Invasibility by individuals and groups
For a given strategy to survive in the long term, at least some conditions under which the strategy can arise de novo must first of all exist, and the preceding section has demonstrated that suitable conditions for the origin of both strategies can easily be found. Secondly, once a strategy has emerged, it must be able to be maintained against competing strategies, and this is studied in this section, employing the usual invasibility criterion. A strategy is called an evolutionarily stable strategy (ESS) if a population of individuals using that strategy cannot be invaded by a rare mutant adopting a different strategy (Maynard Smith, 1982). If group-level selection plays a dominant role, the invasibility criterion should be applied on the individual and group levels of selection separately.

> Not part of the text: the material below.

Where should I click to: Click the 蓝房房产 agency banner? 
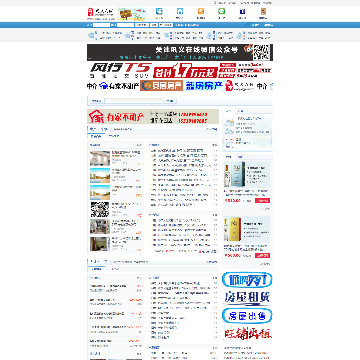204,86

To test for invasibility by individuals, a single cell at the top or in the middle of a developing, fairly even and uniform biofilm was ‘mutated’ into one with an alternative strategy (data not shown). As expected from the Monod kinetics of the two strategies (Fig. 1), initially the RS strategist always had a higher growth rate than the one a YS strategist would have had in the same place. In real biofilms, this ‘mutant’ is more likely to be an immigrant or arise from phase variation (phenotypic switching; Drenkard & Ausubel, 2002).

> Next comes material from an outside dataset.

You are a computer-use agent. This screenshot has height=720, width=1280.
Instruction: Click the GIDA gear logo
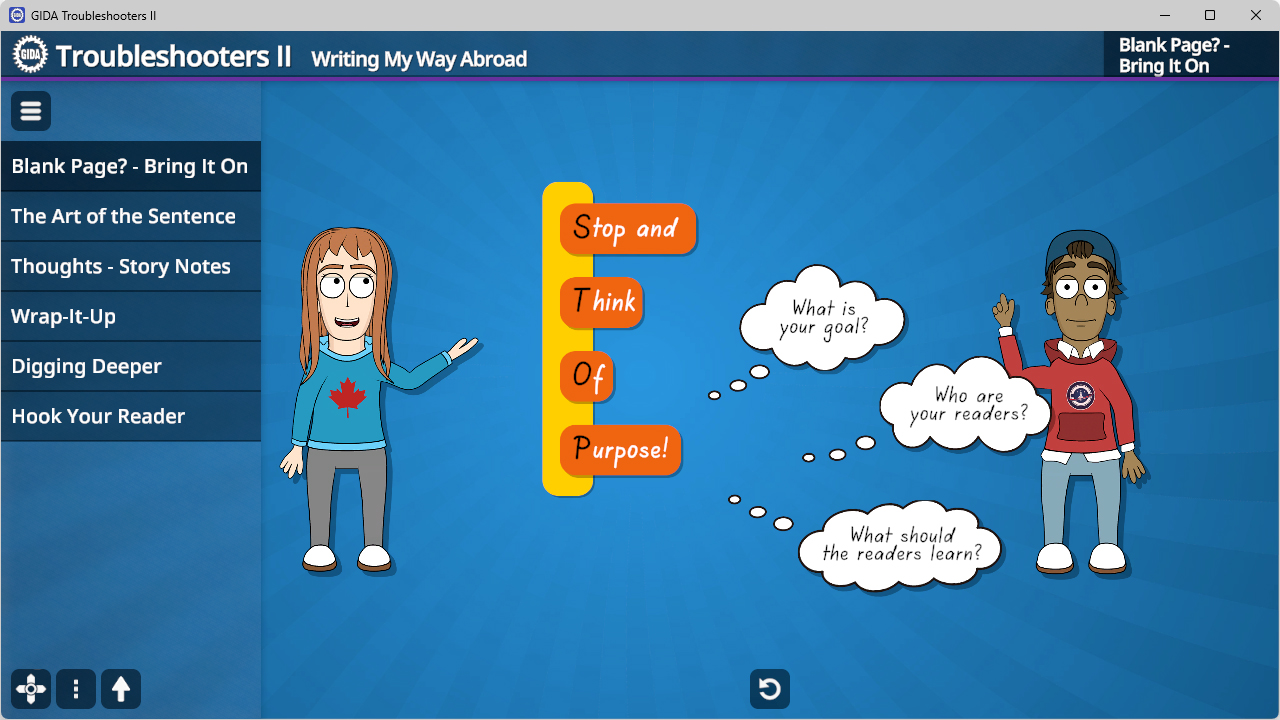click(x=30, y=56)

To test for invasibility by groups, vertical strips of cells (5–100 µm) were changed into cells of the other strategy. RS clusters could not invade YS biofilms, but YS clusters could invade RS biofilms (Fig. 5). The growth of a strip of YS strategists invading an RS biofilm, relative to a same-sized strip of RS strategists invading a YS biofilm, showed a trend of increasing advantage for the YS clusters with increasing cluster size (data not shown). Comparing the growth of pure RS and YS biofilms with a randomly mixed biofilm (same number of cells for RS and YS to begin with) initially shows the expected results (data not shown): pure YS biofilms grow much better than pure RS biofilms, and the mixed biofilm is in between, with RS strategists growing slightly better than the YS strategists in the mixed biofilm. However, YS strategists overtake in the long run because of the clustering effect (Fig. 5c3, c10; Movie 2, included as supplementary data with the online version of this paper at http://mic.sgmjournals.org).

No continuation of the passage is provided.